It's a sad fact of life, but it happens more frequently than you'd think. Mass whale death is a phenomenon the world is seeing more frequently. And when whales pass away, they beach themselves.
Another sad fact of life is that, much like humans, beached whales' bodies decompose and sometimes explode. Why do whales burst, and what exactly happens? There are lots of reasons - most of which have to do with the science happening inside their bodies. When this occurs, the results can be quite literally explosive. Exploding beached whales is not a pretty sight, folks, but it can be entertaining (unless you're standing on the beach).
Understanding why whales beach is integral to understanding why they burst. Usually whales pass away in their natural habitat, and generally have a positive impact, speaking in ecological terms. One good-sized whale can provide nourishment for multiple colonies of deep-sea creatures and communities. Too large for most scavengers to fully consume, whale corpses end up sinking and their tremendous bulk takes them as far down as they can go, where they become home to any number of life forms found on the ocean floor.
If the whale is sick, off course, or just happens to pass away for whatever reason and gets caught up by the incoming tide, it doesn’t take much to bring the massive carcass to shore. Sometimes beached whales are still alive when they beach. In fact, they inadvertently go ashore and are unable to get back to enough water to regain buoyancy. In the past, random strandings from a group would cause a single beaching, but whales are both incredibly social and incredibly loyal creatures. As a result, incidences of mass strandings have been increasing as healthy whales may beach themselves attempting to cling to weaker or off-course pod-mates who've been stranded.
Whales are generally considered some of the largest mammals on Earth. Blue whales, for instance, can grow in excess of 100 feet long and 150 tons. In water, this immense weight is supported by the buoyancy of the water itself. On dry land, this weight alone endangers whales due to the pressure exerted on their internal organs. A whale’s thick covering of blubber can also lead to dehydration and the lack of the cool temperature of the water can cause heat extremes for the animals.
Additionally, outside of their natural habitat, the inability to procure food can lead to malnourishment for victims of cetacean stranding. Most whale species require between 2% and 10% of their body weight in food per day. To use the example of the blue whale, dietary needs can be upwards of 40 million krill (small shrimp-like creatures) daily.

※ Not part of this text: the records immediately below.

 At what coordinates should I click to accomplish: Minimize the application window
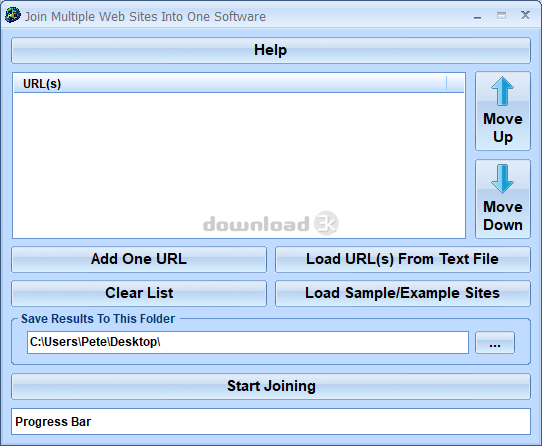pos(477,16)
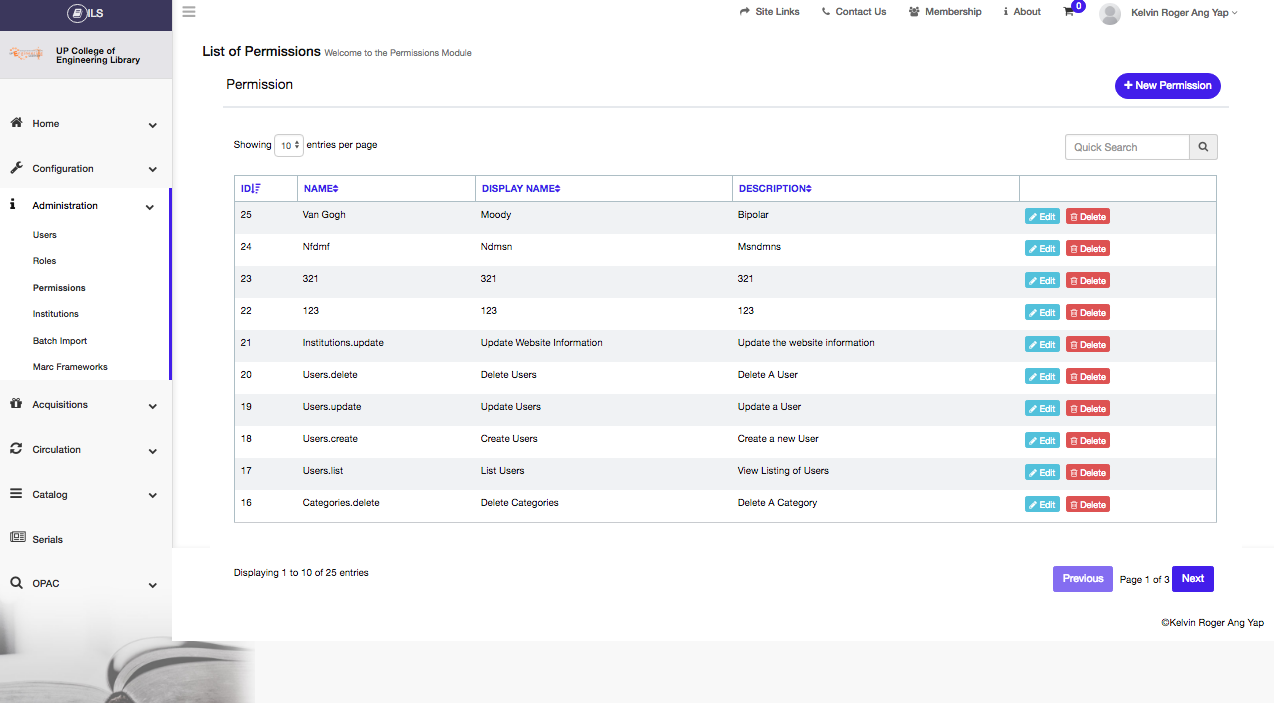Screen dimensions: 1274x703
Task: Open Kelvin Roger Ang Yap user dropdown
Action: click(x=1184, y=12)
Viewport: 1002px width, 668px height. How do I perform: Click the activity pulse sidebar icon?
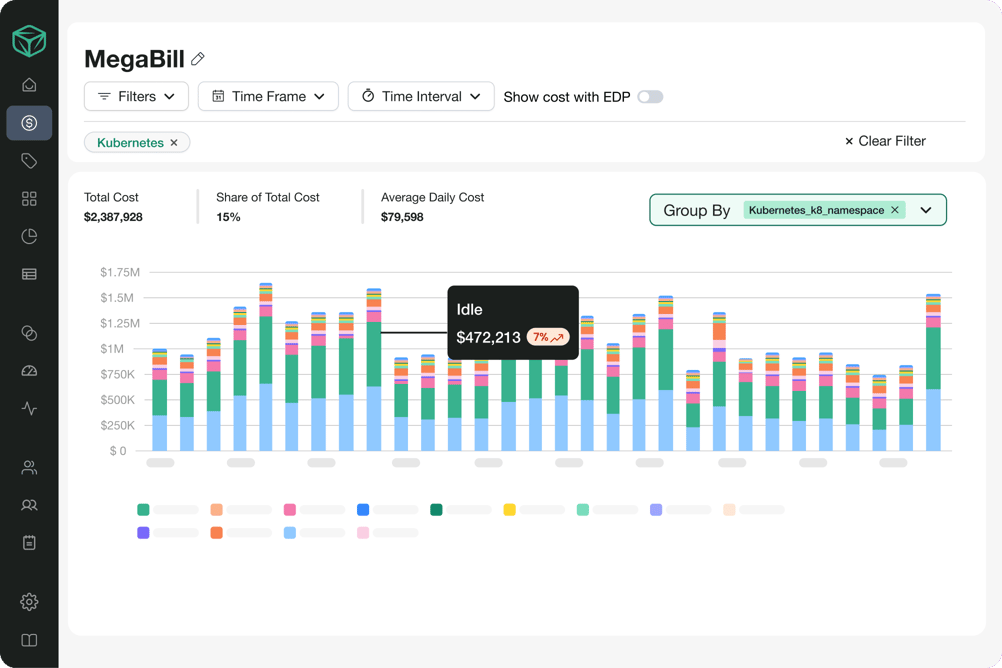[x=29, y=409]
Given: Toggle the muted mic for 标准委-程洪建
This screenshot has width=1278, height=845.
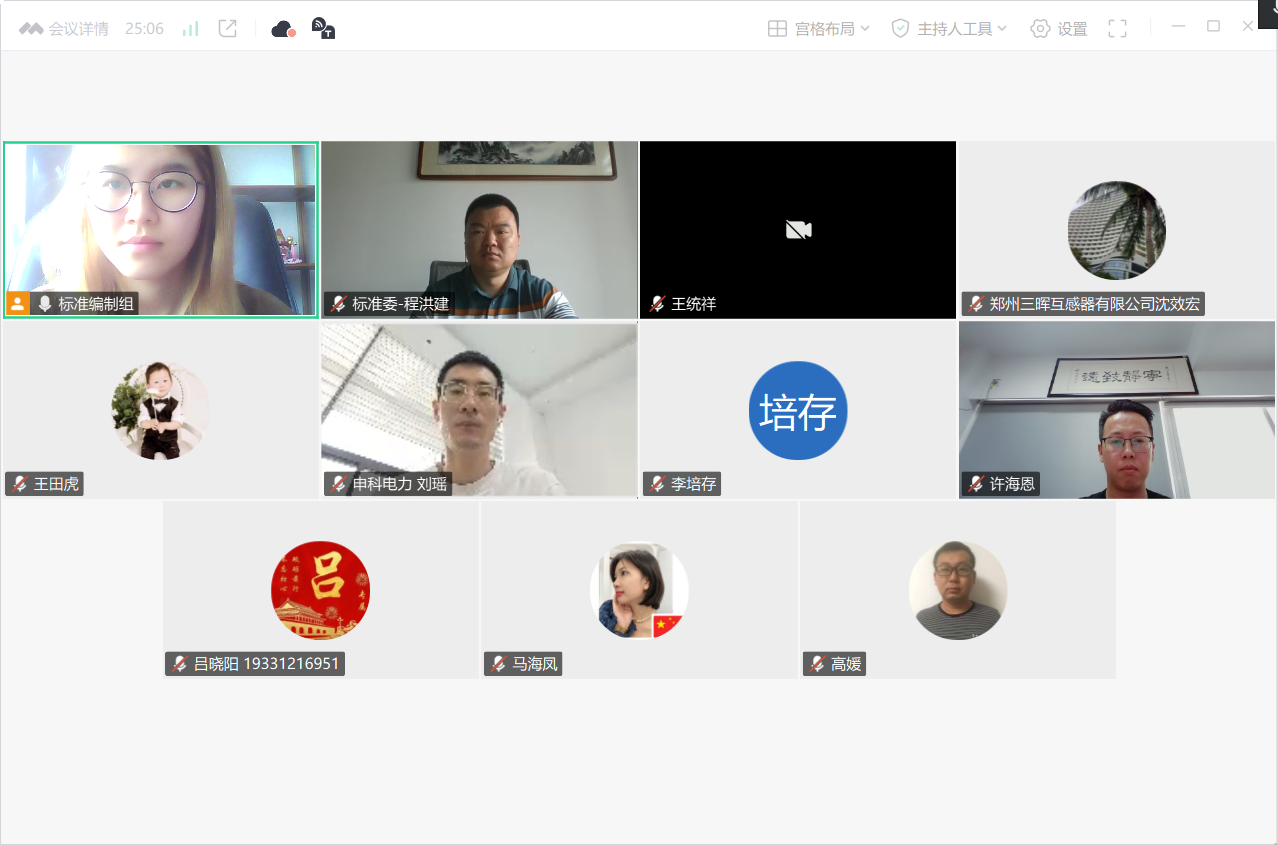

Once the whale has passed away, the question of how to deal with a carcass that can weigh upwards of 50 tons becomes an issue. It is worth noting that deceased whales are pretty much going to burst anyway. Decomposing carcasses, in general, have a tendency to erupt when the gases produced by decomposition and putrefaction build up and become too much for the body to contain. It’s just that when the creature in question weighs many thousands of pounds, the effect is a little more impressive than it would be for a possum from the side of the road.
The exit points tend to be what they always are, the, uh, fore and aft orifices, and most of the gases escape through them, but may become blocked internally. As the animal tissues dry out, fermentation also occurs. Since whale hides tend to be quite thick and durable, the meeting of fermentation and putrefaction can combine to create unsafe levels of compressed gases within the body. As the external tissues break down, the possibility of an intense rupture increases. Once the membrane is weak enough, the whole thing can burst.
On November 9, 1970, the picturesque little beach town of Florence, OR, had a problem. An eight-ton, 45-foot deceased sperm whale washed up onto its scenic shores, and the townspeople were trying to figure out what to do with it. The gigantic carcass cooked in the sun, and the smell hit the town hard. Town officials decided to blow the thing to pieces, and let the local waterfowl clean up the resulting mess.
Engineer George Thornton was unsure exactly how much dynamite was needed to disintegrate the thing. A visiting businessman named Walt Umenhofer got wind of the plan and approached Thornton. Umenhofer, a WWII veteran, and warned the engineer that he was using too much. Thornton ignored his advice. The blast was spectacular, and the milling spectators were impressed. But the event was quickly overshadowed by the thousands of pounds of whale entrails that came raining down on the idyllic little town moments later. Reporter Paul Linnman described the scene in the book he wrote after covering the story: “Explosions in the movies usually look like a blast of fire and smoke; this one more resembled a mighty burst of tomato juice.” To make matters worse, Umenhofer’s car was totaled by a piece of blubber the size of a small truck tire.